▶ **EXERCISE INSTRUCTIONS**:
Rewrite the data from the line that has "Task: Click the" through the end of the data, putting "heading" in place of "label" and keeping everything else the same. Leave the pictures out of your answer.

^^^^

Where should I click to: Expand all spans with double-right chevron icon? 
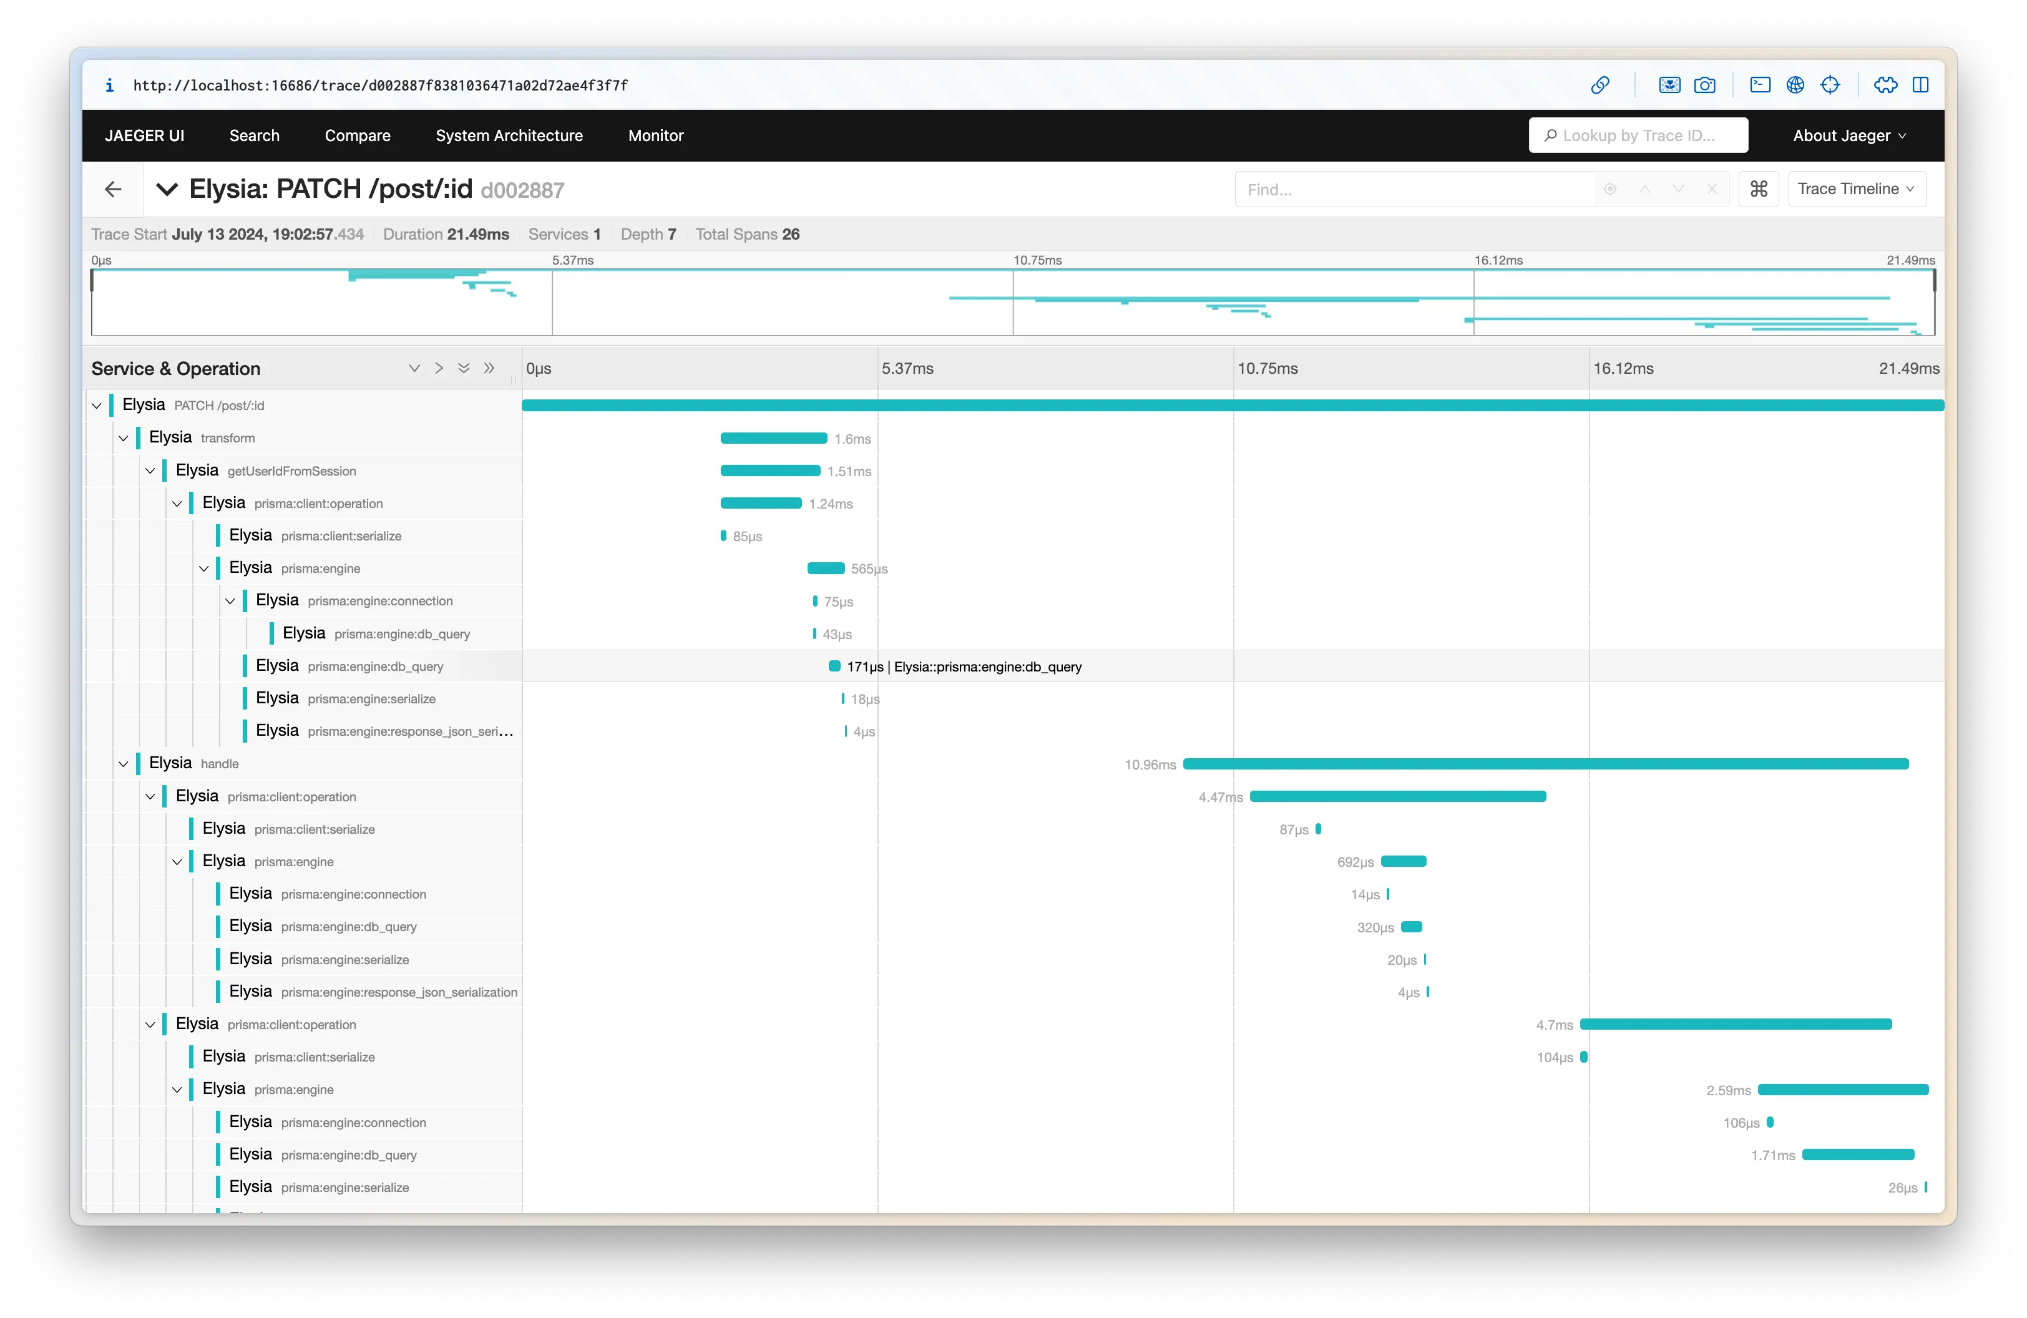pos(490,368)
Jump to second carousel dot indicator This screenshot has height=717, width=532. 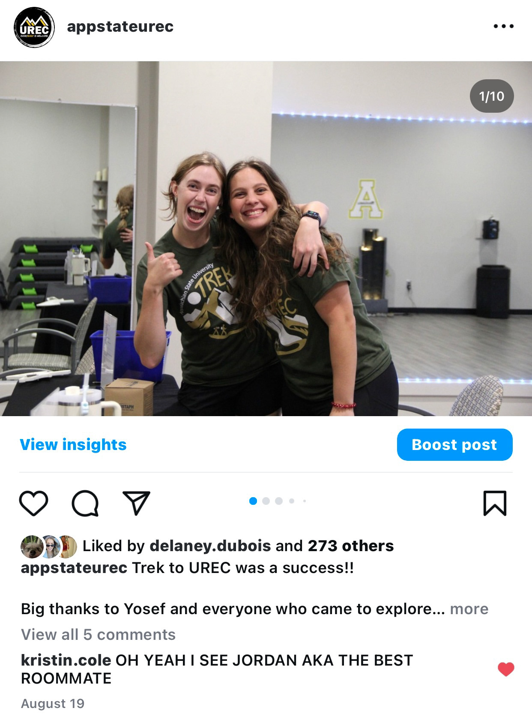click(266, 501)
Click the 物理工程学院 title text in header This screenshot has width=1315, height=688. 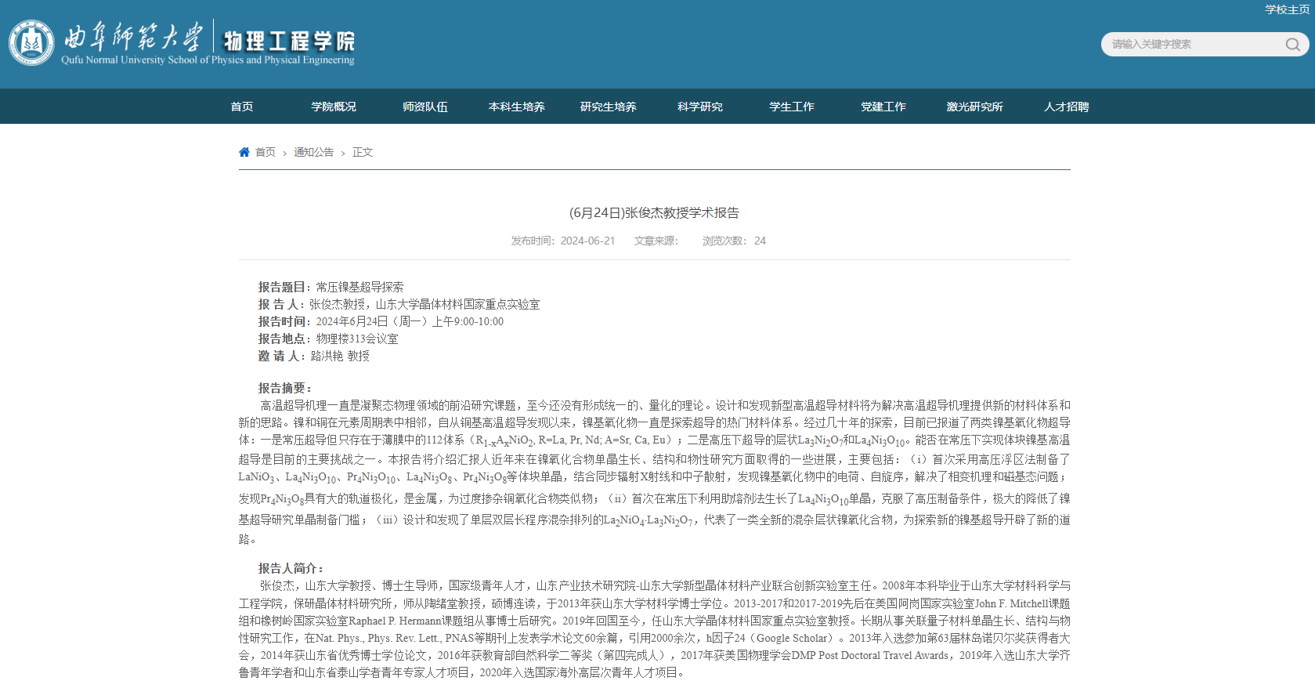(x=289, y=40)
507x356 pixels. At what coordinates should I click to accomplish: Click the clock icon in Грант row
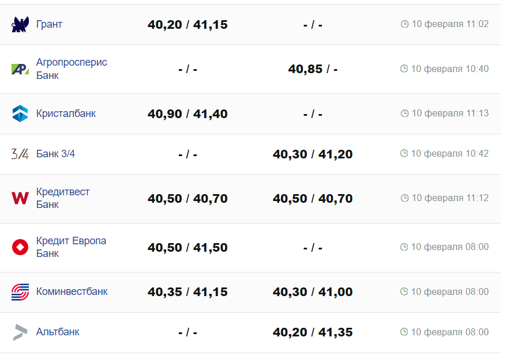pyautogui.click(x=404, y=24)
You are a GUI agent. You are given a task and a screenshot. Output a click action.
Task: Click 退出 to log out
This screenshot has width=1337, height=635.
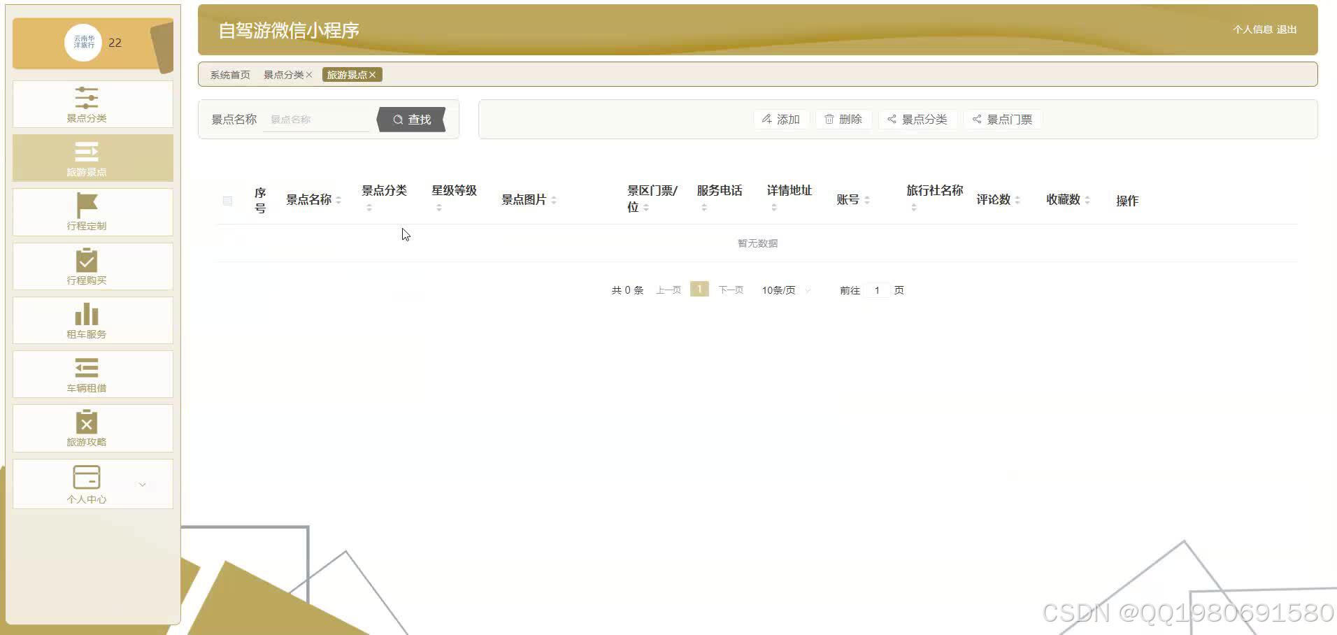click(1287, 29)
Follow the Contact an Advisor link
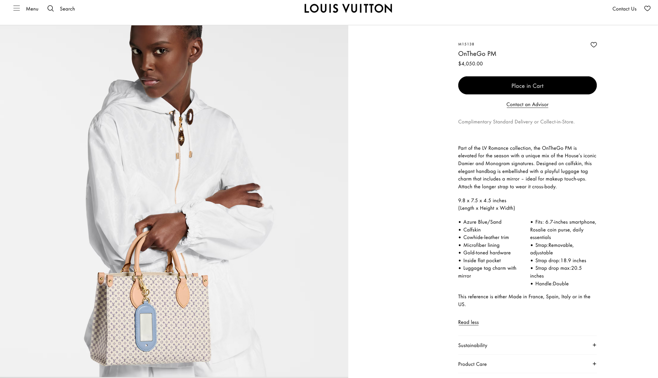This screenshot has height=378, width=658. point(527,104)
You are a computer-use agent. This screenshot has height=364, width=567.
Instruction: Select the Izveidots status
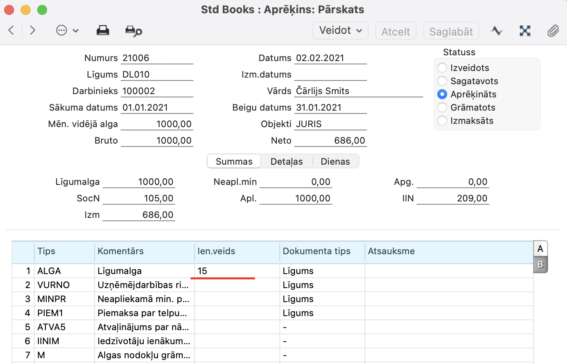(x=442, y=68)
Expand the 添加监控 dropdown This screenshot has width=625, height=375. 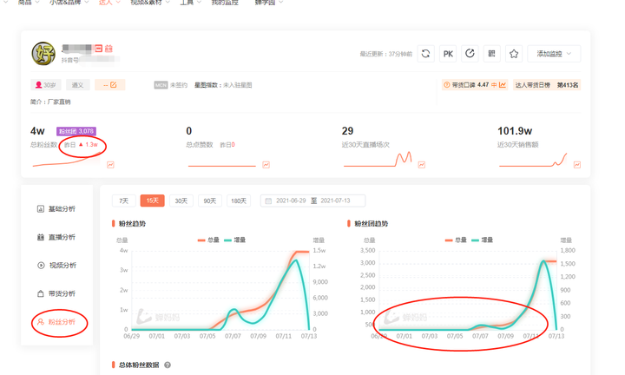tap(554, 54)
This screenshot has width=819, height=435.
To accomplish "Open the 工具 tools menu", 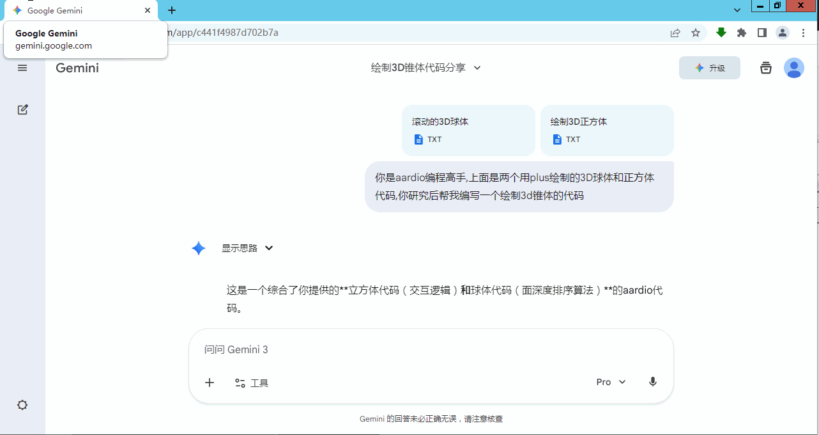I will (252, 383).
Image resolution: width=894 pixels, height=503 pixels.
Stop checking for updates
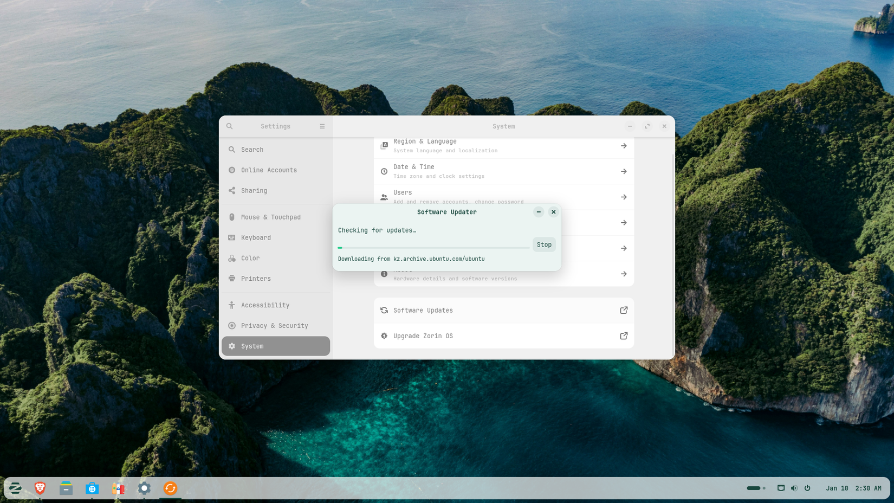[544, 244]
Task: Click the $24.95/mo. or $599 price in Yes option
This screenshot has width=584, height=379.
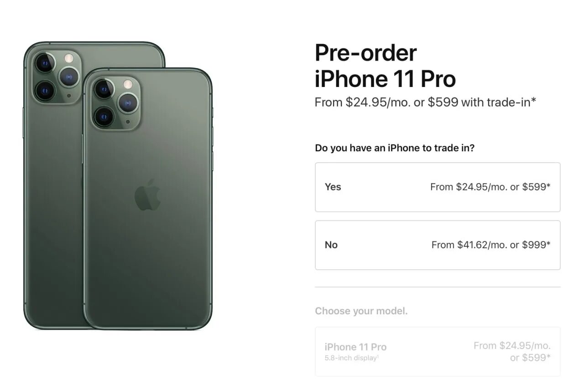Action: tap(490, 187)
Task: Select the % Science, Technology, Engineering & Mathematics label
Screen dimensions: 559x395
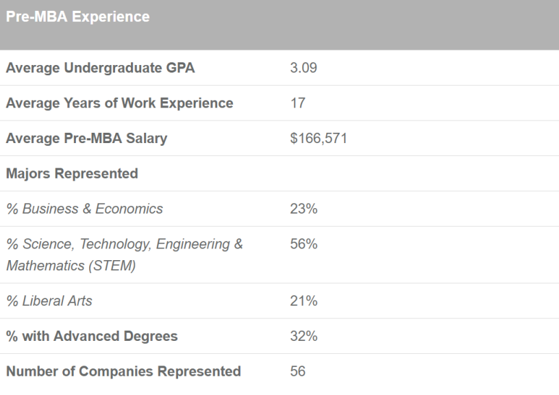Action: (x=124, y=255)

^^^^

▶ **THE ANSWER**:
Task: Click the $24.95/mo. or $599 price in Yes option
This screenshot has width=584, height=379.
Action: tap(490, 187)
Task: Select the % Science, Technology, Engineering & Mathematics heading
Screen dimensions: 559x395
Action: (x=124, y=255)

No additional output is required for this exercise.